Debt Management Office of the Year, MENA
Fahad Al-Saif, Saudi Arabia The Gulf state is extending its curve and sourcing new channels of funding to meet its fiscal objectives.
Despite enduring unprecedented levels of market and commodity volatility, Saudi Arabia’s debt management office has achieved great success this year in capital markets.
The kingdom has raised $12bn in international markets so far this year, in two separate deals: a $7bn triple trancher in April, which included its longest ever bond, of 40 years, and a $5bn triple trancher in January, which was priced inside the borrower’s curve. Both of those issues signified to investors Saudi Arabia’s fire power.
“The kingdom has extended its dollar curve twice in 2020, from 30 years to 35 years in its January issuance and to 40 years in April, marking the largest EM order book in 2020, which is a testament to KSA’s balance sheet strength,” says Hani Almedaini, head of portfolio management at Saudi Arabia’s National Debt Management Center.
Importantly, the strengthening and enhancing of domestic capital markets through successful local sukuk issues is testament to the NDMC’s access to diverse sources of funding.
“The NDMC has developed and introduced new funding channels to support the government’s fiscal objectives during the pandemic,” Almedaini says.
The NDMC has also instituted measures in the local Islamic market to grow the depth in secondary.

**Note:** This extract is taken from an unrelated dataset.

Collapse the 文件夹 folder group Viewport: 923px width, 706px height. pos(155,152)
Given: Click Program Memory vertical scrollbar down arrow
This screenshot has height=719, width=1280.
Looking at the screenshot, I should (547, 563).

“This has been reflected by the increase in the secondary market turnover, which reached Sr55bn ($14.7bn) year to date,” Almedaini continues.The NDMC managed to succeed in area of capital markets where no other Gulf sovereign has had success so far. In July, Saudi Arabia signed its inaugural green loan, backed by Germany’s export credit agency, Euler Hermes. The loan marked the first sovereign green loan in the Gulf region and has been recognised by the market as a huge triumph for the kingdom.